It should be noted that, in the case of no conflict, the embodiments and features in the embodiments may be combined with each other. The test methods used in the examples are conventional methods unless otherwise specified; the materials, reagents and the like used, unless otherwise specified, are those commercially available. The present application will be described in detail below with reference to the accompanying drawings in conjunction with embodiments.
Embodiment one:
1. cytopathic Effect (CPE) experiments
MA cells, HUVEC cells, U87 MG, C6, A2780 and A2780PPX cells are respectively inoculated into a 6-hole culture plate, PIV5 viruses are respectively inoculated after the culture is carried out for 24 hours, then pathological changes of tumor cells in 72 hours are observed, and when the viruses infect for 24 hours and 72 hours, an inverted phase contrast microscope is used for collecting tumor cell pictures and recording cytopathic effects caused by the PIV 5.

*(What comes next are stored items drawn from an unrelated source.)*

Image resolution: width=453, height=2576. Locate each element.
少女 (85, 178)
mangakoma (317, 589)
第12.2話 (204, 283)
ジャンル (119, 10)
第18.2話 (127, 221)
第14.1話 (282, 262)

2. Experimental results and conclusions
By performing an oncolytic spectrum experiment on the two normal cells and four tumor cells, observing the pathological changes of CPE cells, and performing photographing recording at 24 hours and 72 hours respectively. The experimental results show that the two normal cells, MA cells and HUVEC cells, do not produce obvious lesions. However, the cell lines A2780, A2780PPX, U87 MG and C6 all can generate obvious pathological changes under the influence of PIV5 as oncolytic virus, and compared with a control group, the cell number of tumor cells is reduced, cell lysis and cracked fragments appear after PIV5 is inoculated (figure 1), so that the PIV5 has obvious killing capability on brain glioma cells and ovarian cancer cells. Moreover, PIV5 has the strongest killing ability to U87 MG and C6 cells through comparison.
Embodiment two:
MTS cell viability assay
After seeding MA cells, HUVEC cells, U87 MG, C6, a2780 and a2780PPX cells in 96-well plates, respectively, and culturing for 24 hours, PIV5 was allowed to infect normal cells and tumor cells, respectively, at different concentrations of MOI values, 3 multiplex wells were set per experimental group. MTS assay was performed 72 hours after inoculation.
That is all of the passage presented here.